Checking Assumptions:

-Normality Test.
There are many normality tests in the package "nortest" that can be performed on the residuals.

>install.packages("nortest")            # Instaling the package "nortest"\
>require(nortest)                       # Loading the package nortest into the R workspace
>res<-mreg$resid                        # saving the residuals from the regression as "res"
>ad.test(res)                           # Anderson-Darling test of normality
>cvm(res)                               # Cramer-Von-Mises test of normality
>lillie.test(res)                       # Kolomogorov-Smirnov test of normality
>sf.test(res)                           # Shapiro-Francia test of normality
>shapiro.test(res)                      # Shapiro test of normalty
>pearson.test(res)                      # Pearson test of normality.


-QQ-plot

>qqp(mreg, envelope=0.95, main="QQ-plot")     # QQplot with an envelope showing a 95%  point-wise confidence level.

Click to view

-Constant Errors Variance test:

>require(car)                         # Loading  the package "car"
> ncvTest(mreg)                       # R tests if the errors have non constant variance.           

Non-constant Variance Score Test 
Variance formula: ~ fitted.values 
Chisquare = 1.821239    Df = 1     p = 0.1771659 
Note that the large p-value (0.1771659) indicates that the null hypothesis that the variance are equal is not rejected.

-Independence of errors Test

>durbinWatsonTest(mreg)              # R tests for autocorrelation between the errors.
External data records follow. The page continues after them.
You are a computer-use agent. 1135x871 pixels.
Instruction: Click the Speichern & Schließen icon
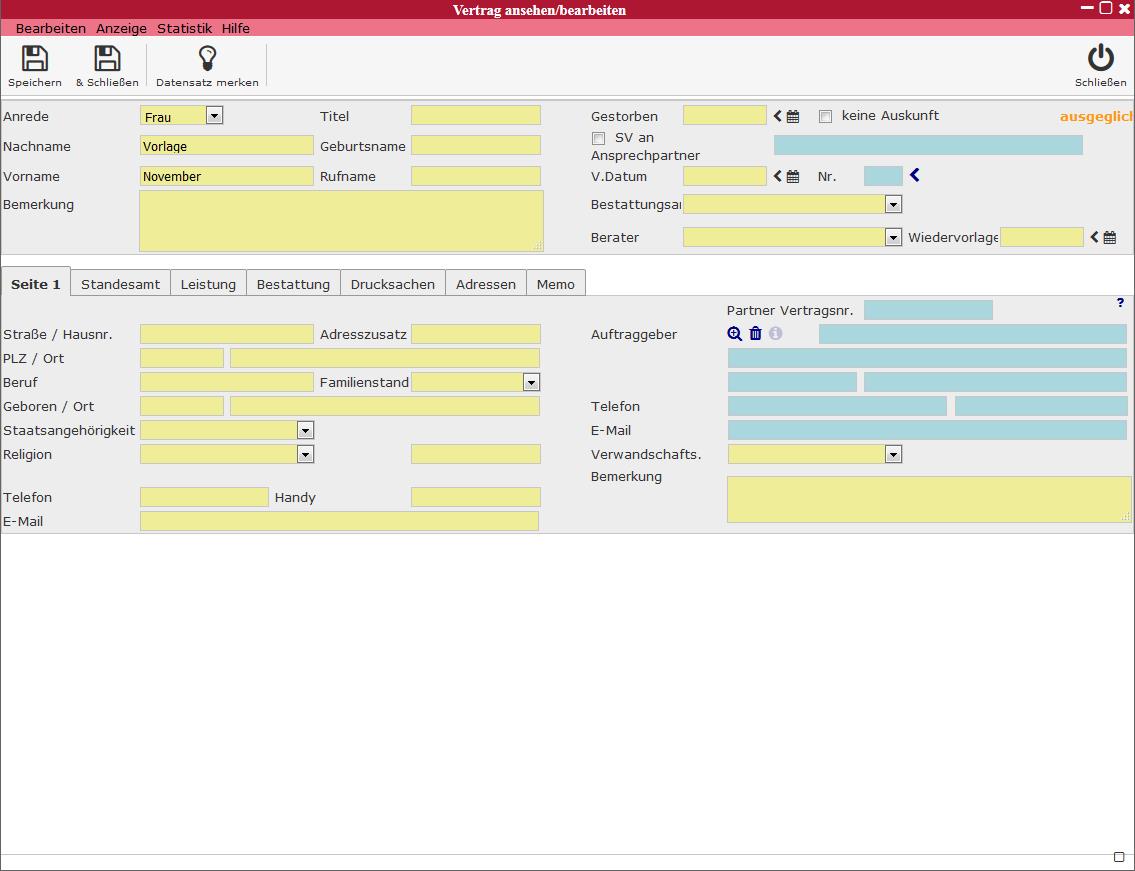(107, 59)

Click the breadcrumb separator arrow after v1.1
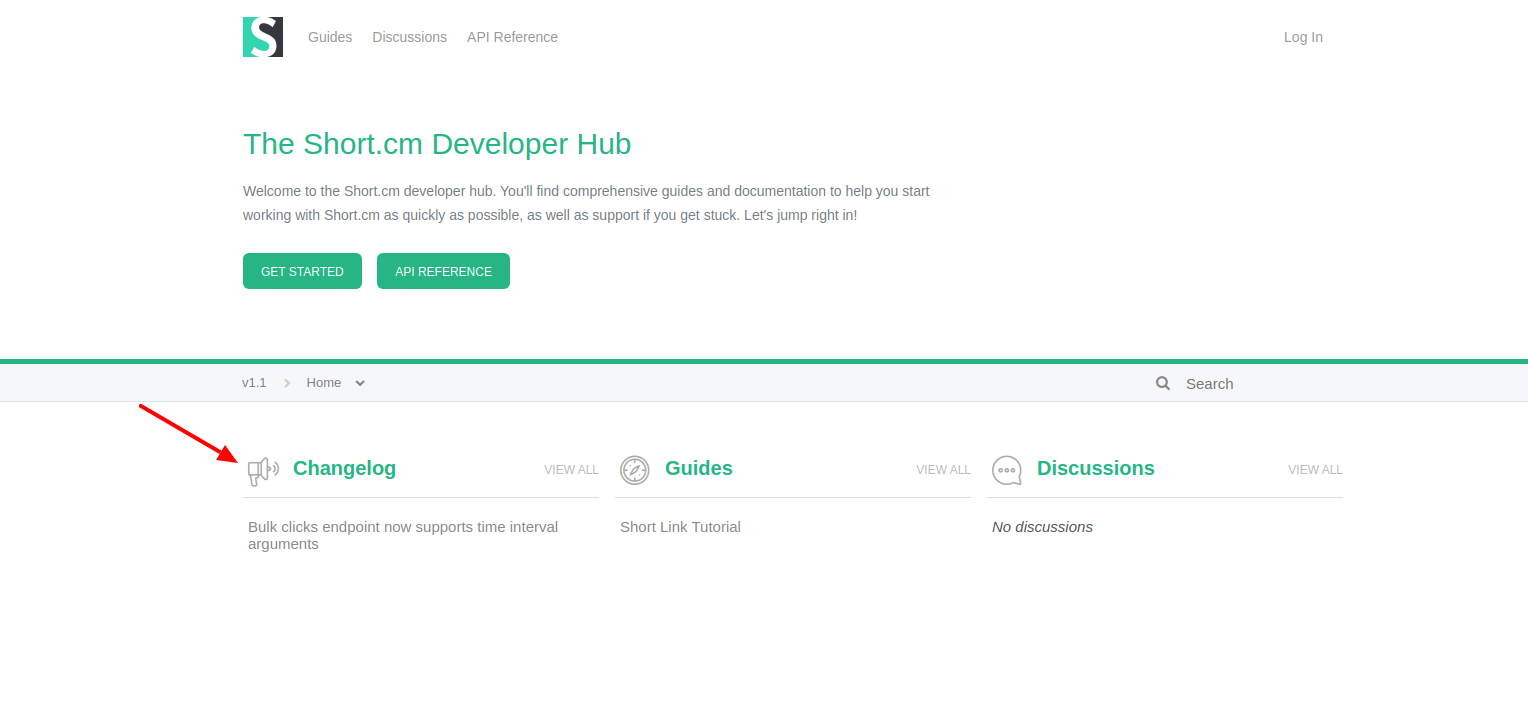(286, 382)
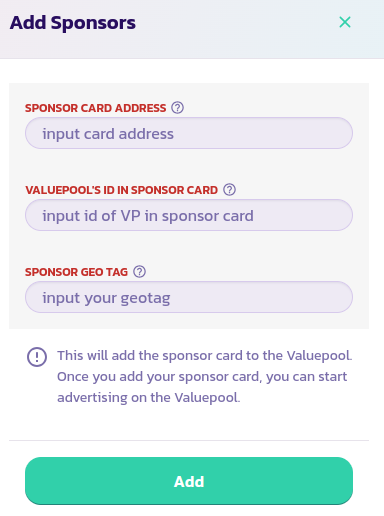Click the Sponsor Geo Tag label
Viewport: 384px width, 516px height.
click(76, 272)
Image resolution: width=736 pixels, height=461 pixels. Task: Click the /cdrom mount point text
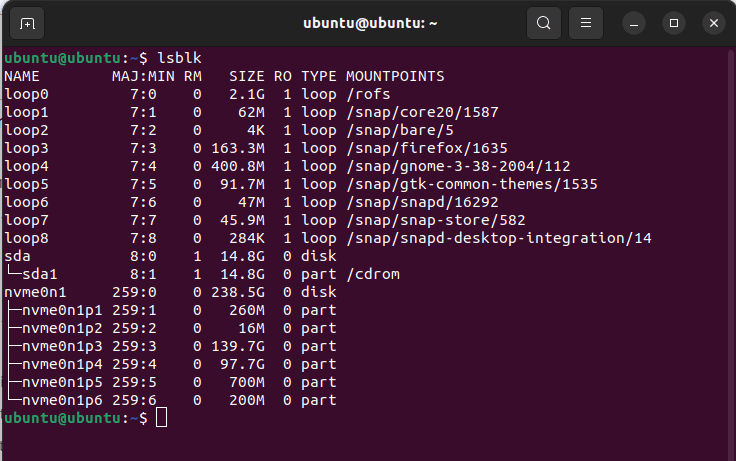point(372,274)
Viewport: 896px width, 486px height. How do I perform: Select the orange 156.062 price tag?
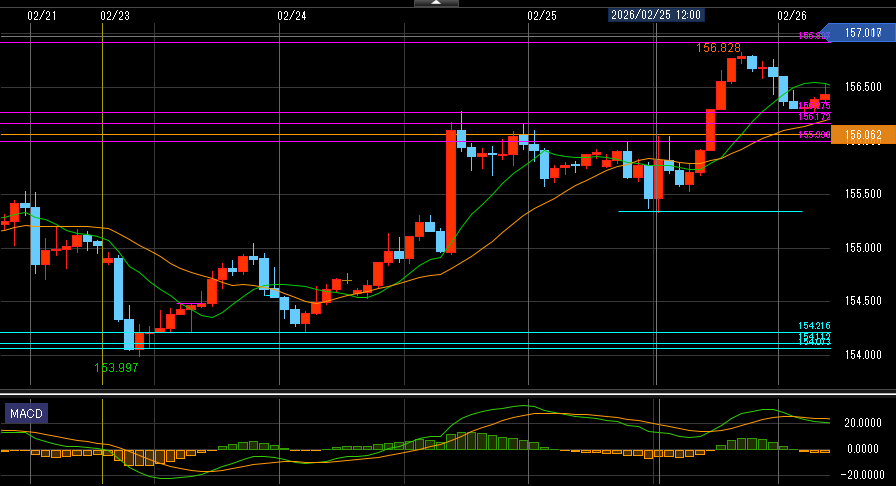pyautogui.click(x=861, y=135)
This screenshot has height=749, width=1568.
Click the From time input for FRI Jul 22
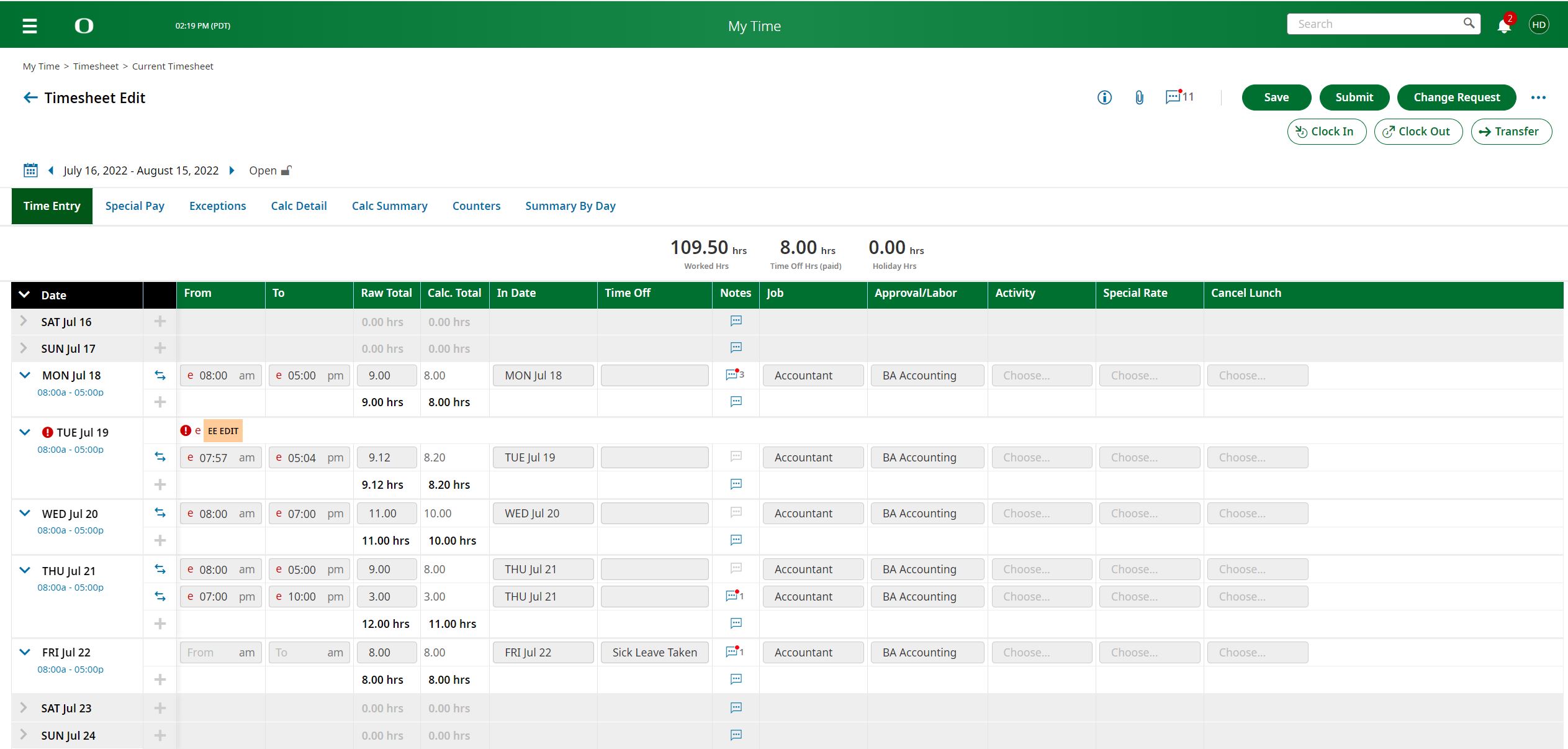pos(207,651)
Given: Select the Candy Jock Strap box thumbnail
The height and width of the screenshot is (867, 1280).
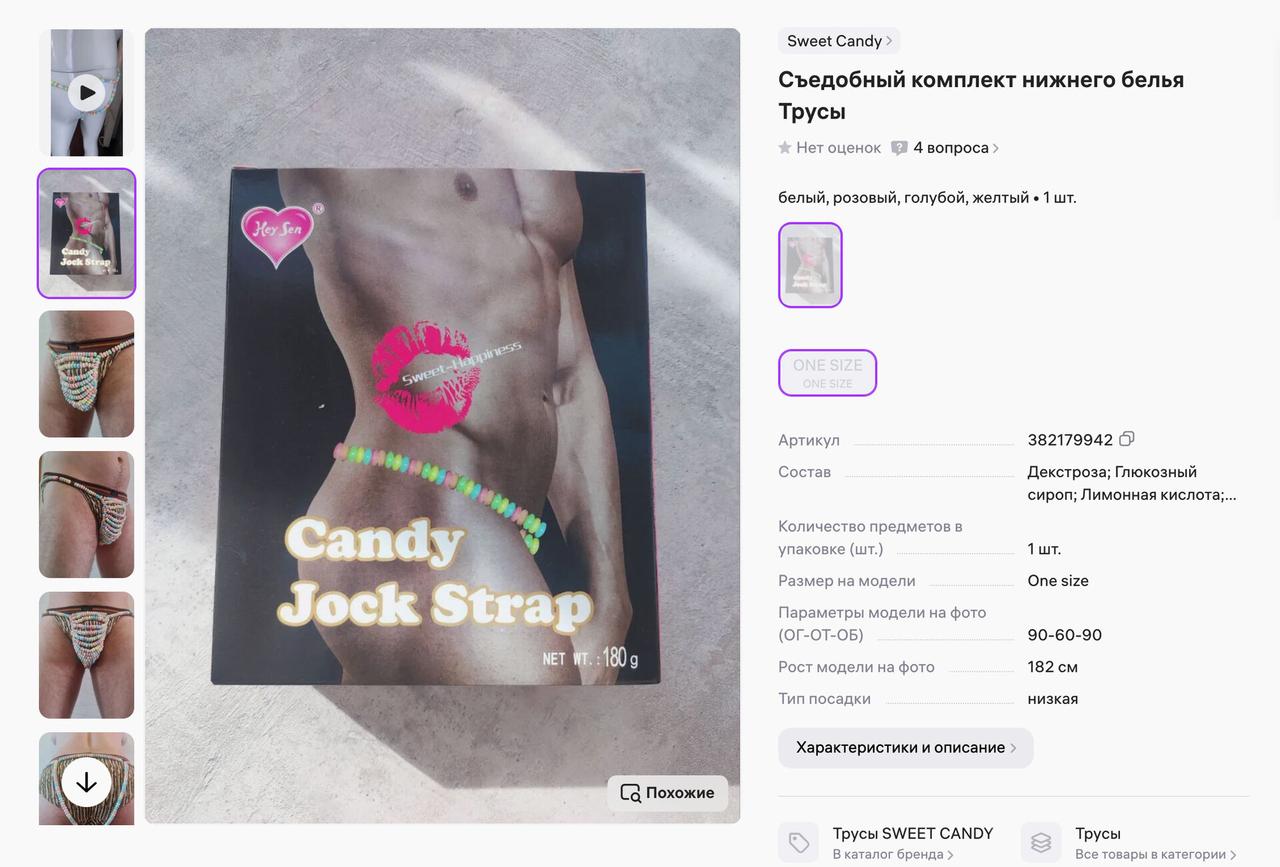Looking at the screenshot, I should [x=86, y=234].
The required packages is "car" 

lag       Autocorrelation    D-W Statistic p-value
  1       -0.4130457          2.633909       0.308
 Alternative hypothesis: rho != 0
Note that the large p-value ( 0.308) indicates the null hypothesis that the correlation coefficient rho  between the errors is equal to zero is not rejected.

Going Further:
You can check the package "nortest" for details on normality tests and these books by John Fox Applied regression analysis and generalized linear models (2nd ed) or  An R and S-Plus companion to applied regression.